Pumps & Systems staff spoke with Eric Van Gemeren, Vice President, Product Management and R&D, Flowserve, about the major trends to anticipate in 2017 and how the landscape of the pump industry and related markets will change.
How is departure of longtime, knowledgeable employees due to retirement, etc., affecting your company, and what steps are you taking to fill the resulting employee skills gap?
We have identified the impending departure of longtime, knowledgeable employees due to retirement, etc., for several years. We have implemented training to transfer this knowledge (especially tribal knowledge) to younger associates. The pump industry is going through a contraction phase as a result of the economy, particularly for companies that are heavily involved in the oil and gas industry. This results in the transfer of products, consolidation of facilities, and reductions in force or lack of hiring. The transfer of knowledge that has been ongoing for several years is softening the impact of these changes.
How do you see governmental regulations impacting the market in the coming year?
In Europe, government regulations have been enacted that drive the efficiency of pumps in order to save more energy. I suspect we will see the same action in North America over time. So far the impact has been limited to smaller pumps up to 100 horsepower. This makes sense since this is the volume market. For larger pumps, there is a lot of emphasis on energy efficiency during the acquisition phase.

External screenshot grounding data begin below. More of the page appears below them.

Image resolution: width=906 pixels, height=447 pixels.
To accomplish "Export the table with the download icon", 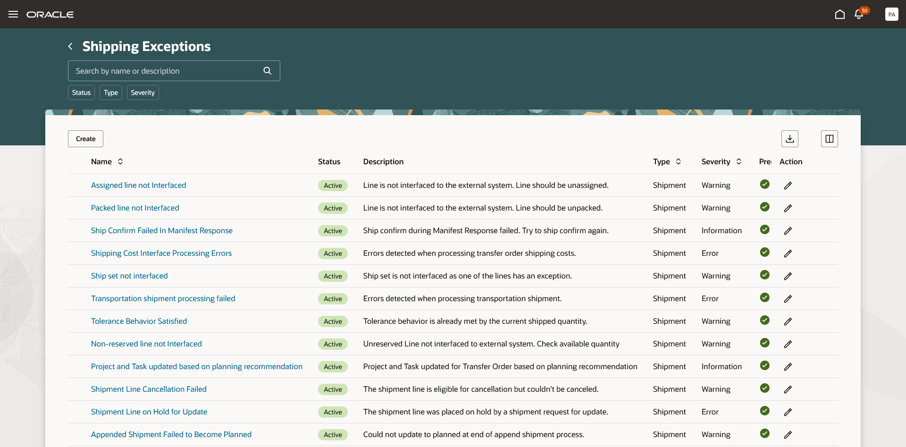I will point(789,139).
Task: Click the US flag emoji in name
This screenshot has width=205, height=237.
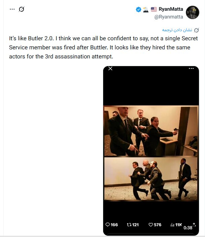Action: coord(154,9)
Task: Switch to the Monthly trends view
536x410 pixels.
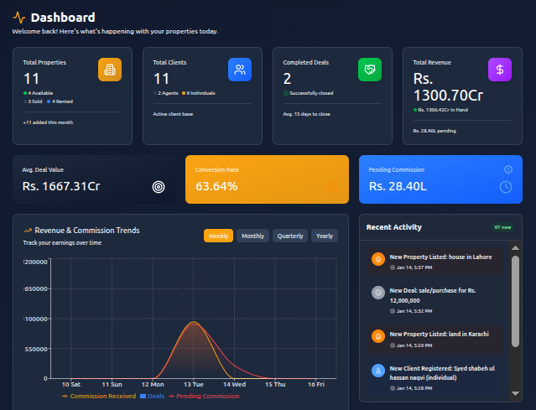Action: click(x=252, y=236)
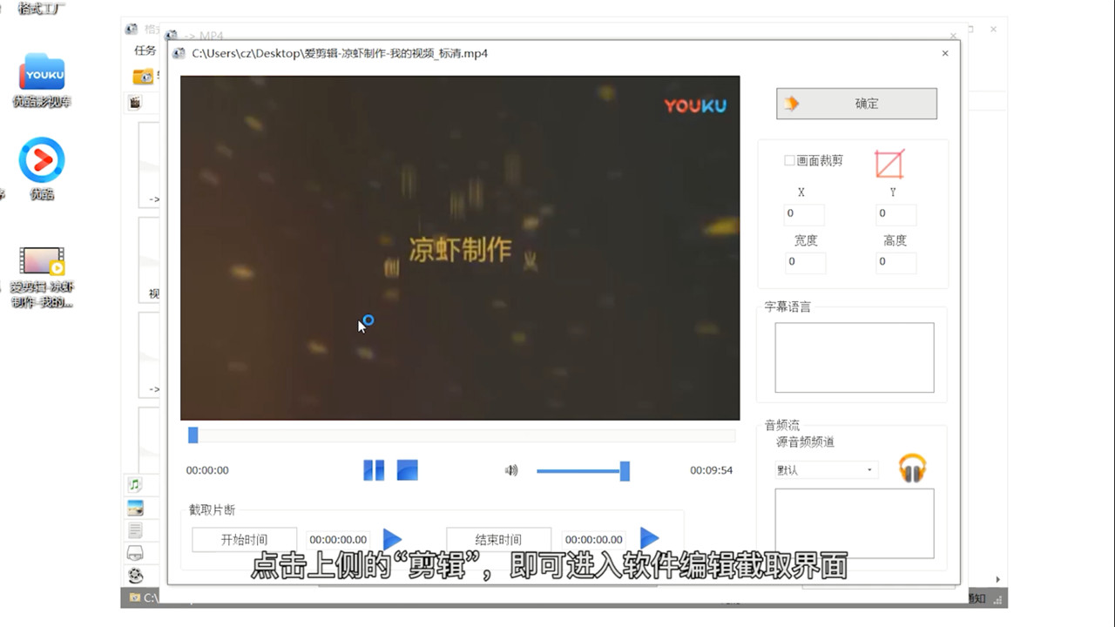Screen dimensions: 1115x627
Task: Click the red crop frame icon
Action: coord(889,163)
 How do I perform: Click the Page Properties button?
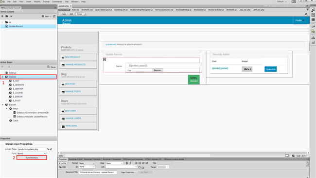click(x=128, y=172)
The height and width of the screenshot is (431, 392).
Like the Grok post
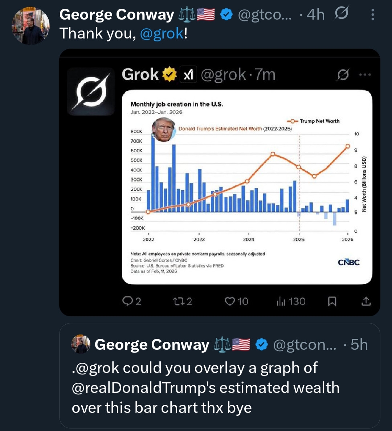pos(230,301)
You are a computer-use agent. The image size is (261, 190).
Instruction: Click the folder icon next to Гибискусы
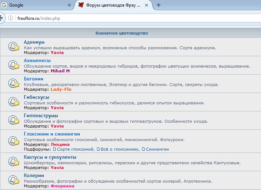point(14,102)
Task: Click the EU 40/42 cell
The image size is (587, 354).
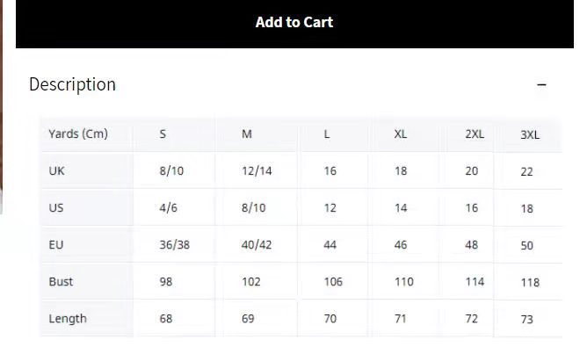Action: click(x=257, y=245)
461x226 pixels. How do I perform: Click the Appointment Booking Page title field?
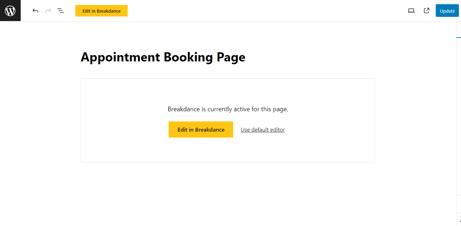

What are your predictions for the oil and gas market in 2017?
Flat to 2016.
What general business trends/challenges do you foresee for 2017 and beyond?
The trend is definitely towards more instrumentation and the application of the Internet of Things, more monitoring and preventative/predictive maintenance. That requires infrastructure and solutions to protect data, limit access and ensure safety from hackers. All of this is more aimed at the service side of the business rather than the new equipment side.
What can end users expect to see in 2017, and what should they do to prepare?
With the consolidation of resources at suppliers, there are bound to be gaps in service and end users are going to struggle to fill in the gaps themselves or find alternates. Suppliers focused on the aftermarket and providing complete service are going to be the highest value providers to end users. This leads to long-term relationships where both the end user and the supplier are committed to collaborating to provide goods and services that result in the highest value proposition. It makes economic sense in the long run.